If you precise that you use early test, for a shadow map, you could use VK_PIPELINE_STAGE_EARLY_FRAGMENT_TESTS_BIT right?

This would only work if you force fragment shaders on everything and early tests, but you should not use fragment shaders during shadow maps if don’t need to. Without fragment shaders, it’s undefined if it happens early or late. Also, there’s no real benefit from going from late to early, so I’d recommend you stick to late in all cases.

Okay thanks :).
Another question, what is the difference to use ALL_COMMANDS instead of BOTTOM_OF_PIPE in the srcStage?
Same question about TOP_OF_PIPE / ALL_COMMANDS in dstStage.
Thanks ! 🙂

You can use ALL_COMMANDS as well — it’s basically the same. Same goes for the target stage. I used the BOTTOM/TOP to make it clear this is at the end of the pipe/beginning of it, but you can use ALL_COMMANDS for both as well.

Hi!
1) Can VK_PIPELINE_STAGE_FRAGMENT_SHADER_BIT be used as Source Stage.
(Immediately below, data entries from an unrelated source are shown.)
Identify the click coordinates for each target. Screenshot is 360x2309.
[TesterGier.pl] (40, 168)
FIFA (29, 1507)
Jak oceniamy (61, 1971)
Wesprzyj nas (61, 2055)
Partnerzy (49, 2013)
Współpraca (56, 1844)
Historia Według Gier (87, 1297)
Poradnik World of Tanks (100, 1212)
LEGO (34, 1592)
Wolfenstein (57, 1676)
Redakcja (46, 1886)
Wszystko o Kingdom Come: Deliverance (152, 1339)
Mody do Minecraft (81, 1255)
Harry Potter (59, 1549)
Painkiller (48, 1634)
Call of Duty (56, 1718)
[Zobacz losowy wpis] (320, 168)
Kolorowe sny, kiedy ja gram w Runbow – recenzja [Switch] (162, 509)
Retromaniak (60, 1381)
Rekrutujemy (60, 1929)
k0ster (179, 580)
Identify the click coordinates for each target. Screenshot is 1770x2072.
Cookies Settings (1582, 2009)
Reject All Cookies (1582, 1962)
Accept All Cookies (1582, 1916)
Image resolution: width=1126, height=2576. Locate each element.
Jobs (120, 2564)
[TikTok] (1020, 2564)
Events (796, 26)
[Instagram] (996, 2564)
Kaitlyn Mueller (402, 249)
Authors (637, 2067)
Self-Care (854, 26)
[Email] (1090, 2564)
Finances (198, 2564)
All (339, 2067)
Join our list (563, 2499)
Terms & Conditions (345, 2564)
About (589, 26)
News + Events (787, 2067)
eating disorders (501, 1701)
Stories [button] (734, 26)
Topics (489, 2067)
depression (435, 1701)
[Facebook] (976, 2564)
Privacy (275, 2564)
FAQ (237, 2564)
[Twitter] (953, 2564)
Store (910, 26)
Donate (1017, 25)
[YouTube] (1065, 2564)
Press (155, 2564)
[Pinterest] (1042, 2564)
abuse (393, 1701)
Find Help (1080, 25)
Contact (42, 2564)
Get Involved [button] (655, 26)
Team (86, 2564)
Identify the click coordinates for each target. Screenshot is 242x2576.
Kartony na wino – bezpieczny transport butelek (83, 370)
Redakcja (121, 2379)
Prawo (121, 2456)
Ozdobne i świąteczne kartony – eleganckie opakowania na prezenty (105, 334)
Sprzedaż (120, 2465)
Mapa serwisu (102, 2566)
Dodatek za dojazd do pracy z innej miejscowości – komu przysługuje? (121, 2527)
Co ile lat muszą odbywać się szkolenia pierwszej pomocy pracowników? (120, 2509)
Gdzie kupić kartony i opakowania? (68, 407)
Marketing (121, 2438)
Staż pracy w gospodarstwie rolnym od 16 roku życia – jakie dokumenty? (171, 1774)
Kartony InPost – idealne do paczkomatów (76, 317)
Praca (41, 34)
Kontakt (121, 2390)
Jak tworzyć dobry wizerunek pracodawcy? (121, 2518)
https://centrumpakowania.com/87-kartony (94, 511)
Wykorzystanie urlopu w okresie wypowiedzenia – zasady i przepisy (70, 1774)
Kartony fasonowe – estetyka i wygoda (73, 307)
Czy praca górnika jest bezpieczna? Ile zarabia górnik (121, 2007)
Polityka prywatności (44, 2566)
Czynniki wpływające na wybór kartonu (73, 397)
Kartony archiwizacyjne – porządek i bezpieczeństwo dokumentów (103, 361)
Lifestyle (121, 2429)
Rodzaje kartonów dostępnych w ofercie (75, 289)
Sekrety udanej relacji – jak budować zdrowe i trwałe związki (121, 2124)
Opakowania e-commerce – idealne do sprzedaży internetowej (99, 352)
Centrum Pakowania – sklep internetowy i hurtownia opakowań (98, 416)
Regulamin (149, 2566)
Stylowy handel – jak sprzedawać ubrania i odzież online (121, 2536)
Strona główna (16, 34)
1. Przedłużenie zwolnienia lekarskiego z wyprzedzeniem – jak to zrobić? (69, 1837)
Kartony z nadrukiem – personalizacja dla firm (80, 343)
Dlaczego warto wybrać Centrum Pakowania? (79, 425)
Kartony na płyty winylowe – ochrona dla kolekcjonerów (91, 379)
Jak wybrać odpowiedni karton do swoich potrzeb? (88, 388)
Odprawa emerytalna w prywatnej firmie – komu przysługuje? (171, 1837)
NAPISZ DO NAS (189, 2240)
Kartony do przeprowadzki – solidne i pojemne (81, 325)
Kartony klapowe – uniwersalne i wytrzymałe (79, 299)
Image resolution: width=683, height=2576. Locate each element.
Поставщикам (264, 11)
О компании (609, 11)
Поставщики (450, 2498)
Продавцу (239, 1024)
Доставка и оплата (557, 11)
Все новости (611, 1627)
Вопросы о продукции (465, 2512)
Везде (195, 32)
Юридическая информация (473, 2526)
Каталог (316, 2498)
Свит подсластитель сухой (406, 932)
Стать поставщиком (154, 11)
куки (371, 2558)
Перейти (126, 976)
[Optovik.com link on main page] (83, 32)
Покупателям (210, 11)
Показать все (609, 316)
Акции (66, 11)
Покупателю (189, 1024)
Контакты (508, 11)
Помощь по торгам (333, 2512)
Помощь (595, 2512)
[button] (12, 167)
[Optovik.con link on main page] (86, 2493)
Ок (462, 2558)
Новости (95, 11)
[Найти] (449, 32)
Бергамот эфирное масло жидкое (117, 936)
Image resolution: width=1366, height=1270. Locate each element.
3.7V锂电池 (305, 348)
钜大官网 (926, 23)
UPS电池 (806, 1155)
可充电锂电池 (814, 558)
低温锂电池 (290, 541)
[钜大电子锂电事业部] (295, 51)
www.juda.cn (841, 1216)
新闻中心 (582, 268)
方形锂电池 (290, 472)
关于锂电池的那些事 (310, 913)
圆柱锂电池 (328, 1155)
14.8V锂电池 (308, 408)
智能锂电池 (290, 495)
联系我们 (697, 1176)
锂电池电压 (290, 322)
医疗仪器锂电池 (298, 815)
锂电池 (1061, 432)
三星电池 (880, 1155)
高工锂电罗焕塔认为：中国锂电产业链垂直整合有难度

If it is possible then what for VK_PIPELINE_STAGE_COLOR_ATTACHMENT_OUTPUT_BIT is needed? Does first or latter guarantee that hardware cache was flushed and image memory contains latest data?
2) Imagine the case:
Step A. Fragment shader writes to color attachment.
Step B. I dispatch compute shader that does something that is not related to color attachment.
Step C. I dispatch compute shader that reads color attachment.
Is this right: if I place barrier(VK_PIPELINE_STAGE_COLOR_ATTACHMENT_OUTPUT_BIT, COMPUTE_SHADER_BIT) in the end of step A then my first dispatch will wait until writing to color attachment is finished? Is the only way to not block Step B is to place barrier in the beginning of the step C?
3) If I place for ex. barrier(VK_PIPELINE_COMPUTE_SHADER_BIT, VK_PIPELINE_VERTEX_SHADER_BIT) but never dispatch compute shaders (or if I place barrier before dispatched compute shaders) will this hang whole rendering pipeline?
Thanks!

FRAGMENT_SHADER is for side-effects of your fragment shader (like load-stores). The outputs written into render targets is only visible ones the COLOR_ATTACHMENT_OUTPUT stage is done.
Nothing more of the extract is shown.